Women's History Month: Mary Sorrentino Q&A

As we conclude Women’s History Month, we’re celebrating Mary Sorrentino, our Vice President of Client Relations, who has worked at the firm since 1973! She came out of retirement after the pandemic to serve twice a week in the office, and hers is the face our consultants love to see when they visit Chicago from around the country. Learn more about her in this Q&A. 

Mary Sorrentino Q&A

1. How did you begin your career at GG+A?
I was working as an assistant to a superintendent for a school district out in the suburbs. One of the women who worked there was friends with one of the [firm’s founding members]. She knew they needed someone –  that they were looking for an assistant. So, she brought me down here for an interview and I was hired immediately. I started working two weeks later as John Grenzebach’s executive assistant. That was back in 1973.

I did everything in the office, because it was a very small group. We probably only had about six people in the office. We had John Grenzebach [father of GG+A Chairman Martin Grenzebach], we had our CFO, we had a writer, and we had a couple of consultants who were here on site in Chicago. 

We had very few women who were consultants, and look at how that has changed!

One of the things I have most enjoyed is working with Martin [Grenzebach], [GG+A CEO] John Glier, and the clients. Over the years I’ve developed relationships with the clients and have known some of them really well, and I knew their assistants. If I needed anything, I knew where to go.  

Working at GG+A has been very rewarding for me because of the relationships I have developed over the years. I have always tried to help new staff and consultants get acquainted with the firm and our policies and procedures and assisted them in many different ways.  And I have been lucky to retain friendships with many after they have moved on from the firm. 
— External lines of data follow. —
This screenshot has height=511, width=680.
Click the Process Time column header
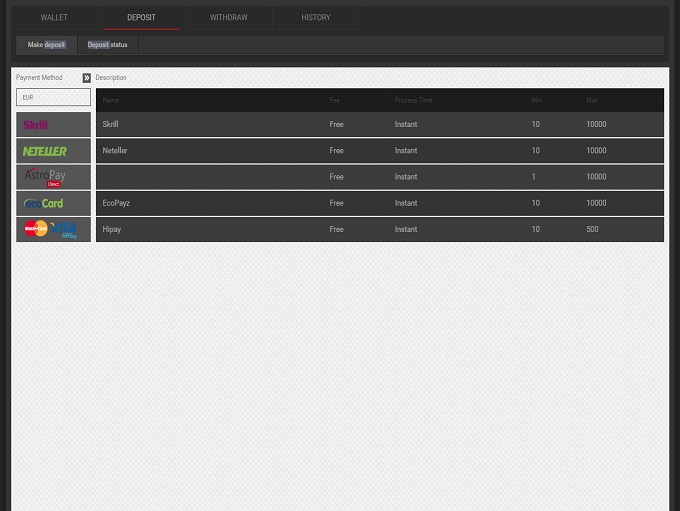[413, 100]
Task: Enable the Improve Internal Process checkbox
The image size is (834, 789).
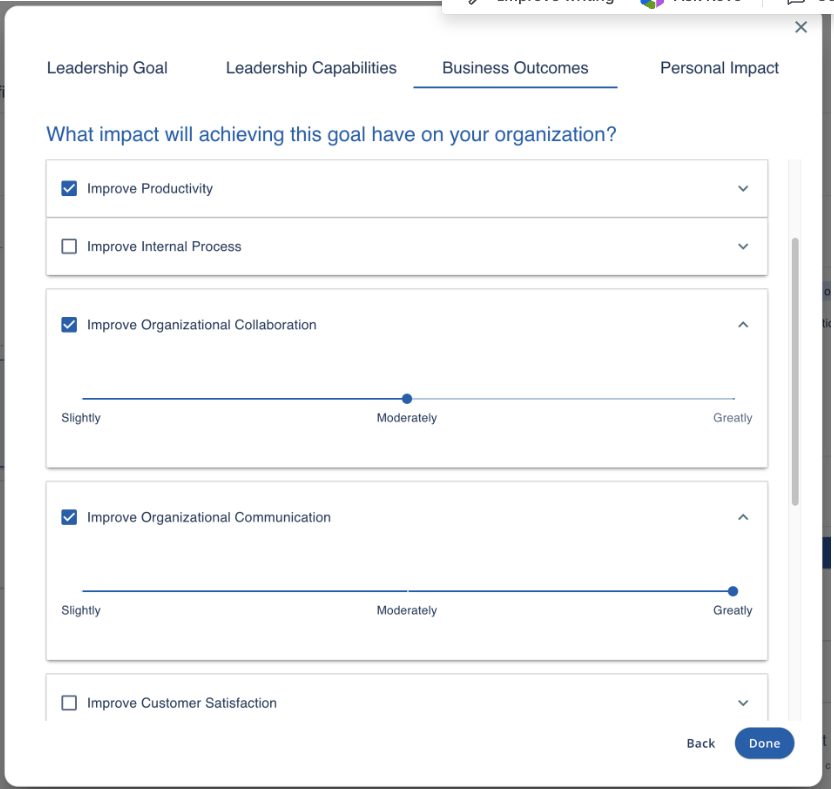Action: tap(69, 246)
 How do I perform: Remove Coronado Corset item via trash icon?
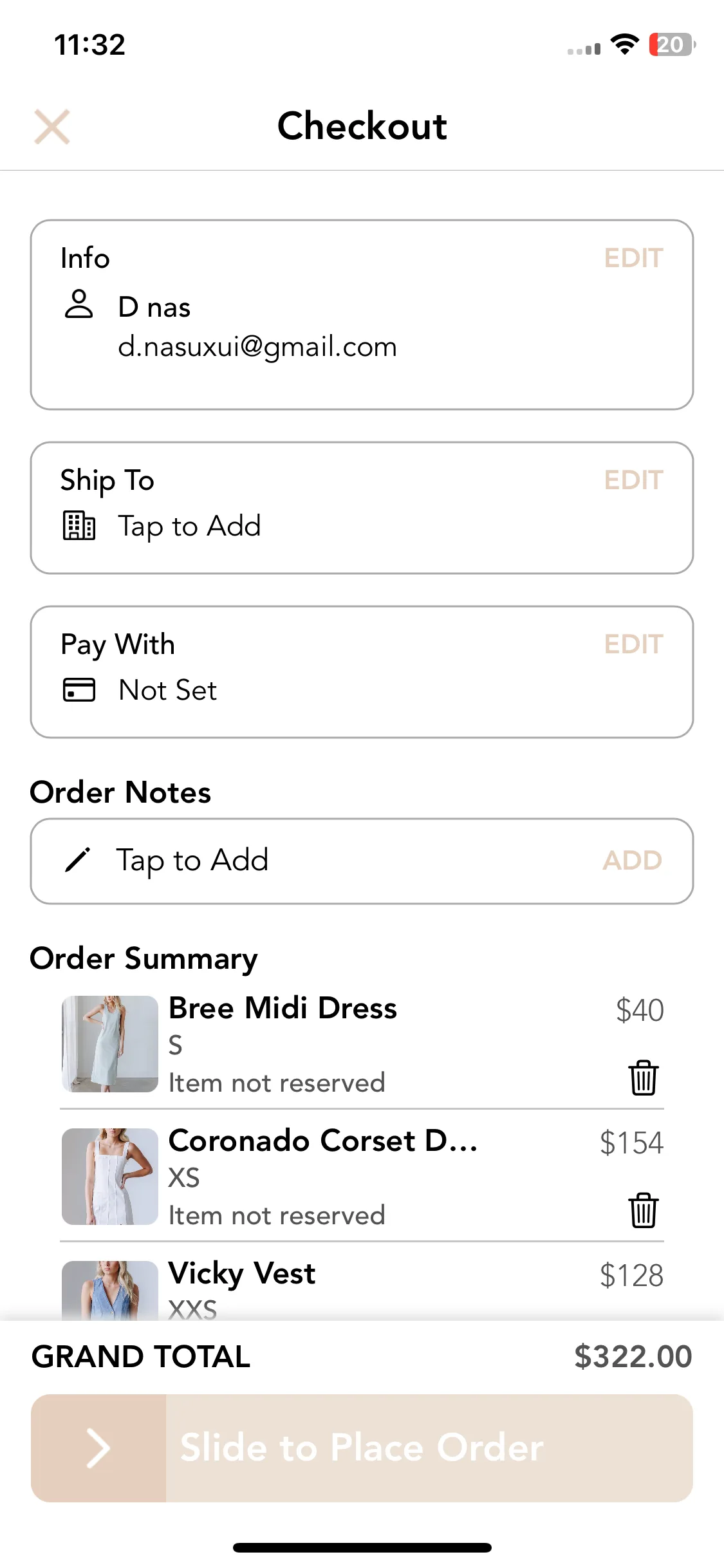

2. Do you think the culture for professional women has changed over the years? In what ways?
Although [in the early days of the firm] our writers were often women, the thing that I’ve noticed the most is the consultants. We had very few women who were consultants, and look at how that has changed! If you look at the firm now, I think we have about 50% females. That started changing, maybe a little earlier than the 2000s, when women started rising into leadership positions at the university level, too.

Between you and me, I think it’s still hard for [professional] women to be valued the same as men. 

3. Who are some of the women who have encouraged you over the years? Who are some women you admire?
I was very fortunate in that a friend, Jo Kledzenski, helped take care of my kids, almost since they were born. And I was a single mother, so I had to work.  

In our firm, one of the women I admire is Charlotte McGhee. And she’s in her nineties now and still does work for us. It’s her work ethic over the years, all the things that she’s done, and her memory that has inspired me in so many ways.  

Another person I must mention who was wonderful to work with is Maggie Leroux. Maggie died of cancer probably about eight or nine years ago. She was with us for about 21 years, and she was absolutely fabulous. She did so many things for the firm, working with John Glier on many of his projects and with our other consulting professionals on their reports. We had a great friendship and could always laugh together. And that’s what you need – you need someone that you can work with that’s a good friend and that you can enjoy life with. 

4. What advice do you have for future generations of professional women?
Learn as much about the firm you’re going to work for as you possibly can, and appreciate the people who work there and the help that they can give you. And don’t hesitate to reach out for help!